1. Sunday - July 3rd 2011

Dawned bright and clear, an ideal first day on site for the new group of active participants to view the complex landscape surrounding the current excavation areas. 
The mid-summer valley of the River Wharfe as viewed from the current research area
(photo by Phil Carroll)
After an introductory walk to study the major features, Roger brought the party of University students up to the limestone shelf on which the more recent excavation work has taken place.
The first task for the group was to carefully remove the stone, soil and plastic sheeting, which had protected sections of ‘DF’ since last year. Soon that familiar wide crescent of double wall, with its forefront of stone, was revealed.
Having learned the importance of 3,4,5 triangles, the students then created a grid of squares from the southern edge of DF, across the hollow way and up to the top of the steep slope that overlooks the fields below.
This is not a huge cat’s cradle; it does have a very worthwhile purpose. (photo by Phil Carroll)
Samples of the top soil, from just beneath the turf level, were taken from within the grid for later examination for fragments of hammer scale.

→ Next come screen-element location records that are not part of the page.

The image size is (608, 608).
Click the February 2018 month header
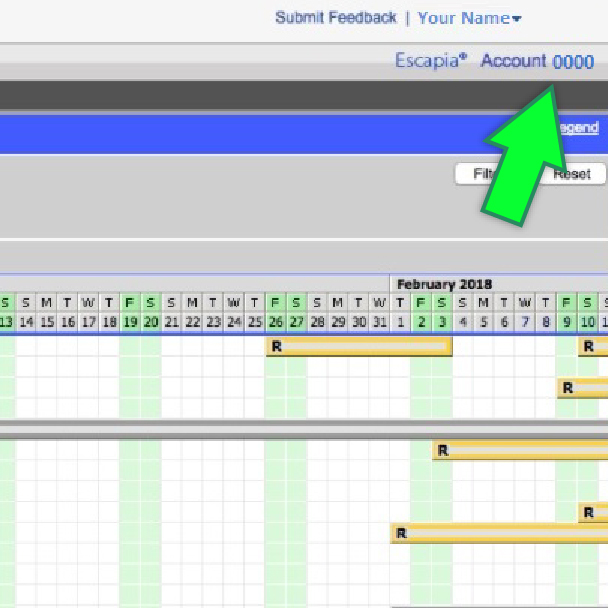coord(444,284)

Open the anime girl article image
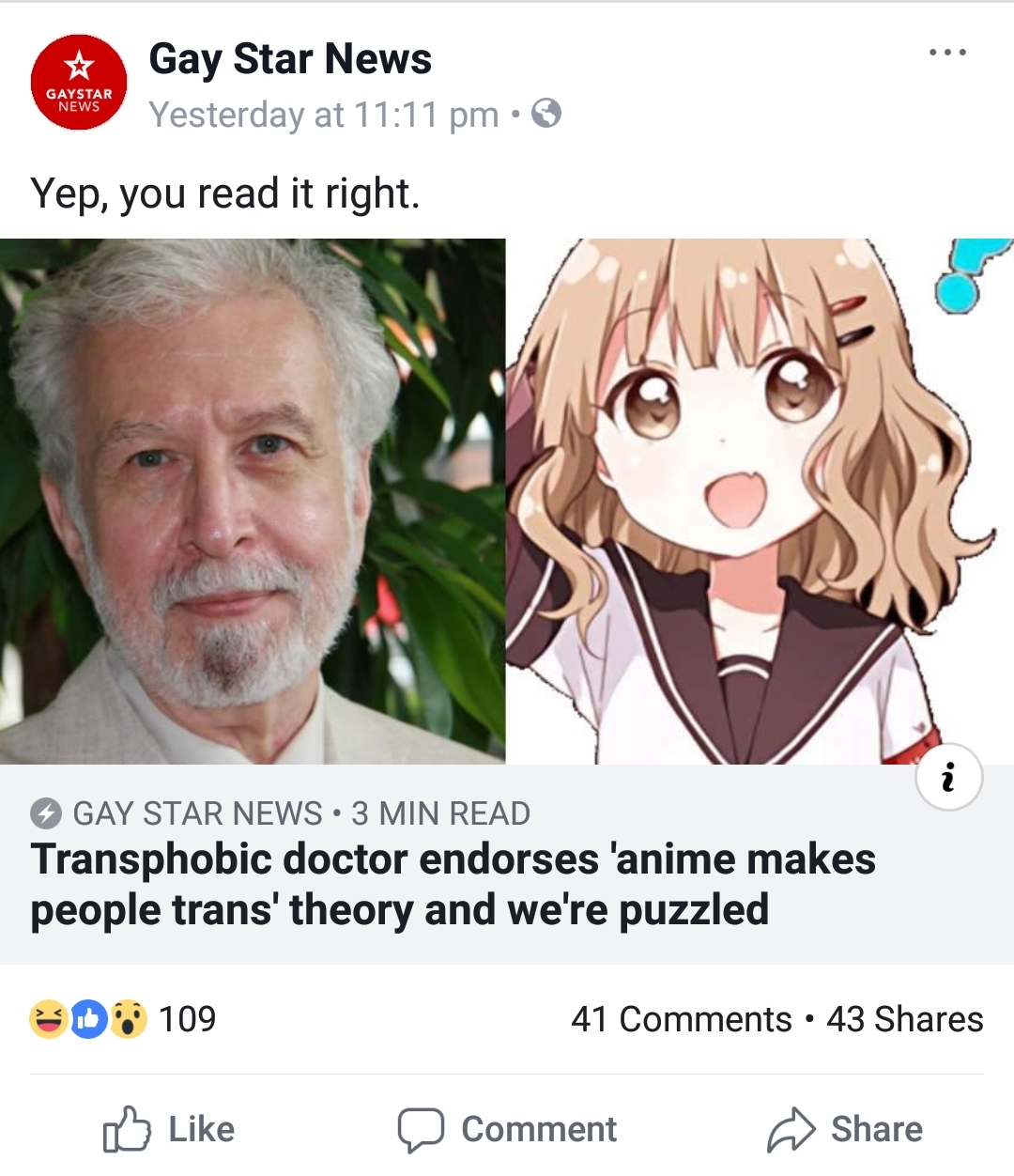tap(760, 502)
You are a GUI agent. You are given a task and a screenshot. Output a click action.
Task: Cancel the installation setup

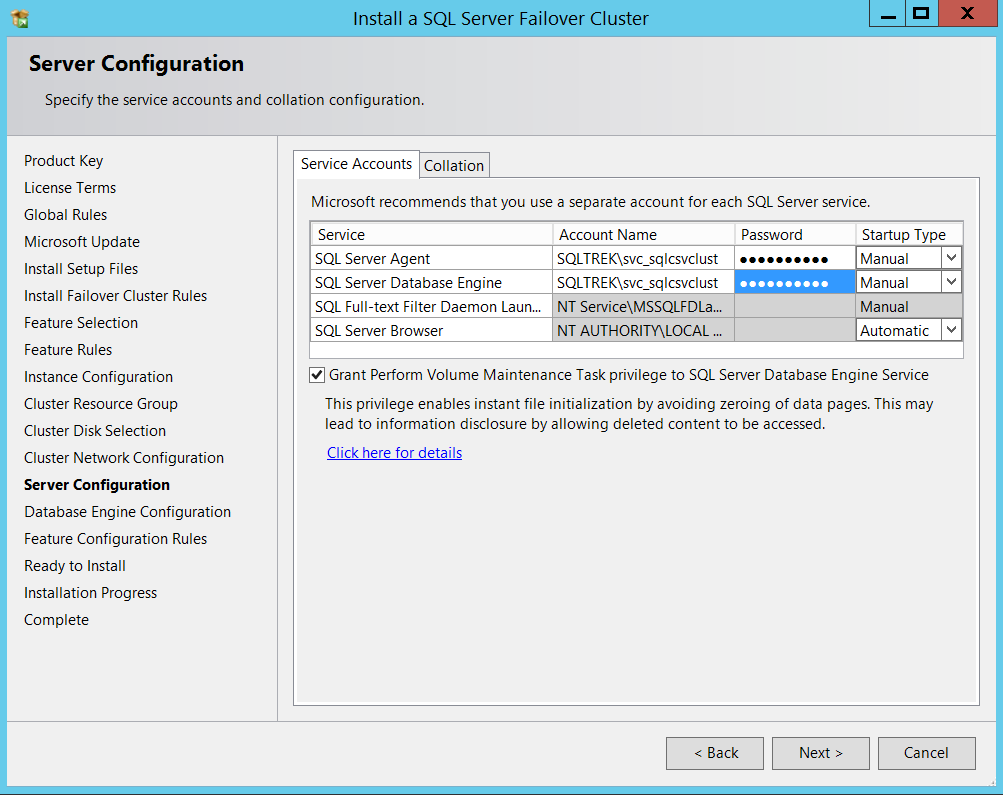pos(926,753)
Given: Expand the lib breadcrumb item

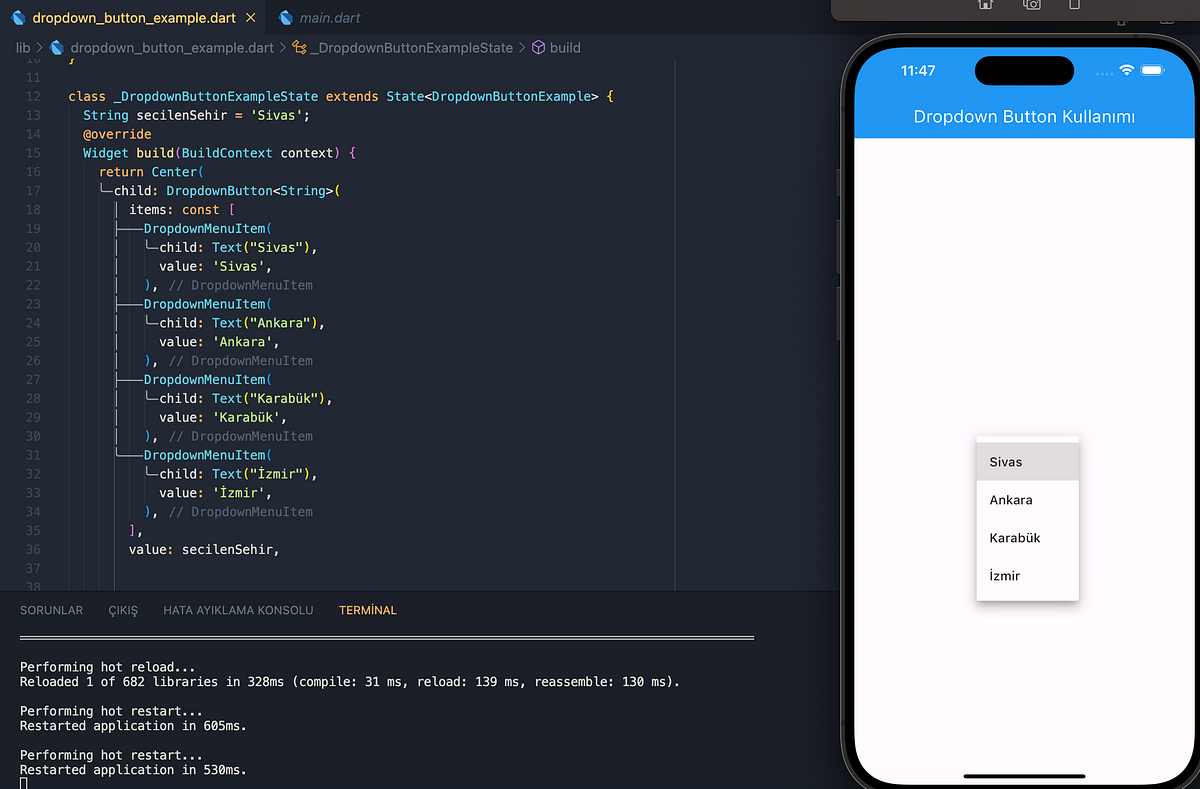Looking at the screenshot, I should pyautogui.click(x=22, y=47).
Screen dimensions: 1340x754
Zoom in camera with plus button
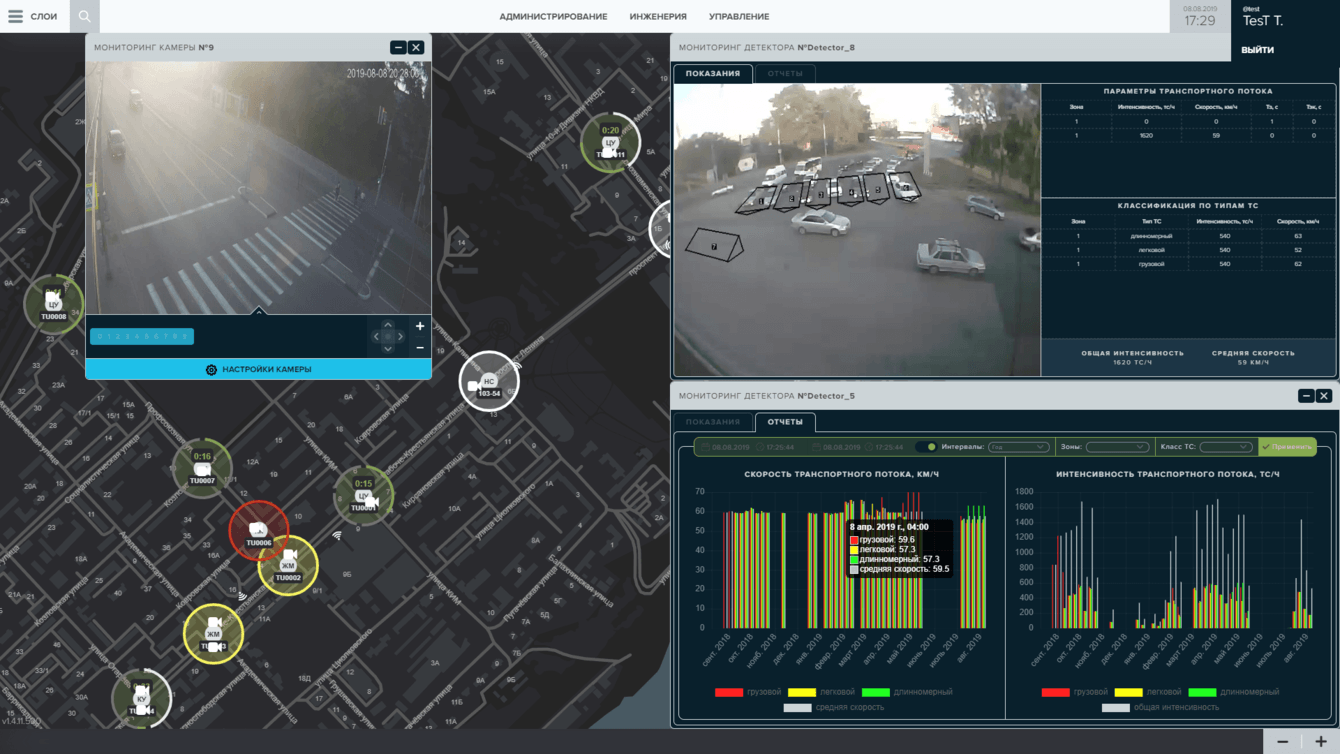(x=420, y=326)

The object behind this exercise was to see if any bioturbation had taken place and not really to make it as difficult as possible for the Finds Team - who were trying to use the Total Station in the middle of this tape maze in an effort to re-establish the co-ordinates of an earlier trench.
At the end of a hot and tiring day, everyone trooped happily off the hill, no doubt intent on something cold!
In the fine established tradition of Chapel House Wood excavations, that evening, at The Blue Bell, six of us took part in the weekly pub quiz and came a close second to the winners, the resident pub team.